HOTSPOT A company wants to host an ML model on Amazon SageMaker. An ML engineer is configuring a continuous integration and continuous delivery (Cl/CD) pipeline in AWS CodePipeline to deploy the model. The pipeline must run automatically when new training data for the model is uploaded to an Amazon S3 bucket. Select and order the pipeline's correct steps from the following list. Each step should be selected one time or not at all. (Select and order three.) • An S3 event notification invokes the pipeline when new data is uploaded. • S3 Lifecycle rule invokes the pipeline when new data is uploaded. • SageMaker retrains the model by using the data in the S3 bucket. • The pipeline deploys the model to a SageMaker endpoint. • The pipeline deploys the model to SageMaker Model Registry.

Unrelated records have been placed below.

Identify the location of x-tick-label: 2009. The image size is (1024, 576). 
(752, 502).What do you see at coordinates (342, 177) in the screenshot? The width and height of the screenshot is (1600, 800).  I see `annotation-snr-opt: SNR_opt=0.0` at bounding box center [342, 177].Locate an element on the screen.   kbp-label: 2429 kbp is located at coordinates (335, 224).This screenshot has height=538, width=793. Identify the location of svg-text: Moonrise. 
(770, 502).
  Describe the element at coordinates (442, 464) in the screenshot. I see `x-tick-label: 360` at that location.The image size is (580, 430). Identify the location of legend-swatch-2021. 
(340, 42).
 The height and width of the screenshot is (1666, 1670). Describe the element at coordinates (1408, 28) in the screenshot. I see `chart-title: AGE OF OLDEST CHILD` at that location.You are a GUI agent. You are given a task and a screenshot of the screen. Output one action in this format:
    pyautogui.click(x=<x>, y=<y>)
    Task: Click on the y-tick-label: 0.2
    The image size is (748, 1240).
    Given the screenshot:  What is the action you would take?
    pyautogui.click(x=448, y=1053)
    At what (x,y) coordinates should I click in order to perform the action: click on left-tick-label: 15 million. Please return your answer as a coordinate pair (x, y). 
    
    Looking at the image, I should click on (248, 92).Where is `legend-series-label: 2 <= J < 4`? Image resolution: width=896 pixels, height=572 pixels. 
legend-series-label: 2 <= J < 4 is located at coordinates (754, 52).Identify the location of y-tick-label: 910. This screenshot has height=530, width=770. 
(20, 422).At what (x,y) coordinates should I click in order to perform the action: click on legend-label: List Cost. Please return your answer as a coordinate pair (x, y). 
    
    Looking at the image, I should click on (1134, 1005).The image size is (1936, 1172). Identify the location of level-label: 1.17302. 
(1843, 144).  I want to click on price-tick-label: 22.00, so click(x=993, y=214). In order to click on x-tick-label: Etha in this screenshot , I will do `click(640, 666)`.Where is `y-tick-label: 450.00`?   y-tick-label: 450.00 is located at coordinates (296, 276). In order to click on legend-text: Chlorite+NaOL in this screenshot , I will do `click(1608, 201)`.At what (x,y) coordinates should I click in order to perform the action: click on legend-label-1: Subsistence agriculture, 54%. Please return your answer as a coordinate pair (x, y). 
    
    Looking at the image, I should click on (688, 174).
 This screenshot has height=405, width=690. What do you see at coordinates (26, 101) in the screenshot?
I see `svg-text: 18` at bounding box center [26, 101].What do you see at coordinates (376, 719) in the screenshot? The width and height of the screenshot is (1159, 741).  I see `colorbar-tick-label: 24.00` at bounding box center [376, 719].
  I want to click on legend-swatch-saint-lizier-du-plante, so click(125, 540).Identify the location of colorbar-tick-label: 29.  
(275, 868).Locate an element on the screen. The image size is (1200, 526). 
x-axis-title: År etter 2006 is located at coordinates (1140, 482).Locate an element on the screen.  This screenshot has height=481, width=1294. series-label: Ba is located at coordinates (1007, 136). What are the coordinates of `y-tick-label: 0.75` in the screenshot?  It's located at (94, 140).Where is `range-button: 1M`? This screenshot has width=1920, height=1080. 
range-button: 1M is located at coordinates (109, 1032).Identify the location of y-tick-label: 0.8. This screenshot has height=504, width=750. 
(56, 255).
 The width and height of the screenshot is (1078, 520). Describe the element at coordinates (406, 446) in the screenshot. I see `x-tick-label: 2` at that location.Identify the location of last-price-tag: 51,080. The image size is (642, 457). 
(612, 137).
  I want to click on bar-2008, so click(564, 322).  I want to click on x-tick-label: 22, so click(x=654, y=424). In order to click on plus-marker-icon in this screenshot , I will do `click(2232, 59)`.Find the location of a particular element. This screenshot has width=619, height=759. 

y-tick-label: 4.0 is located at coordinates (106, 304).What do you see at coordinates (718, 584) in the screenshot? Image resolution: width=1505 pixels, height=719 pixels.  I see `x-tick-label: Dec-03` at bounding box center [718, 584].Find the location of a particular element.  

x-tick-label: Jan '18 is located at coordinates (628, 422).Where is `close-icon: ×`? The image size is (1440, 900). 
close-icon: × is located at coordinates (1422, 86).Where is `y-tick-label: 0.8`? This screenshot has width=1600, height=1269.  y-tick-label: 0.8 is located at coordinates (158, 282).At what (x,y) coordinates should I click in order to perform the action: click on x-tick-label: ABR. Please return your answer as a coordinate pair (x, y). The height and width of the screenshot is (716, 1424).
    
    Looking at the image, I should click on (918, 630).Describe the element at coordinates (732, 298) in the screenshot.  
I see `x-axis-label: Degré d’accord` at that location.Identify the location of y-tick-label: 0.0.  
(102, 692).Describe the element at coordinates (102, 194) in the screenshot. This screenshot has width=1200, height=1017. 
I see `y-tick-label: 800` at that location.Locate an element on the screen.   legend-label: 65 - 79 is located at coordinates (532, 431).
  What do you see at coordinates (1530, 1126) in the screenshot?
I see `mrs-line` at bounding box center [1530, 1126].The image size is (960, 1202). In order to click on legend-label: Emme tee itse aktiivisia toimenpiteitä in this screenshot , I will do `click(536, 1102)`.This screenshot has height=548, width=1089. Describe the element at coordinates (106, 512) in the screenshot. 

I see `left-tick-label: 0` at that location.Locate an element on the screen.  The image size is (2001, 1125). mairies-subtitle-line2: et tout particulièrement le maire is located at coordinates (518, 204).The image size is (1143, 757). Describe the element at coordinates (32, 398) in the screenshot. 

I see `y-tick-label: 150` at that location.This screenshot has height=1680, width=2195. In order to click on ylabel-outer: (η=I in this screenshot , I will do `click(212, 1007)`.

1. An S3 event notification invokes the pipeline when new data is uploaded
2. SageMaker retrains the model by using the data in the S3 bucket
3. The pipeline deploys the model to a SageMaker endpoint
Had something like this in a mock. This order makes sense because S3 events are used to trigger automation, then retraining, and finally deploy the fresh model to an endpoint for inference. Pretty sure this is what they want here.
Wow, AWS loves to bury you in their services for these pipelines. The right order is: S3 event notification triggers the pipeline when new data lands, SageMaker does the retraining, then you push the model to a SageMaker endpoint for inference. Pretty standard MLOps pattern here, unless I'm missing something sneaky in their options.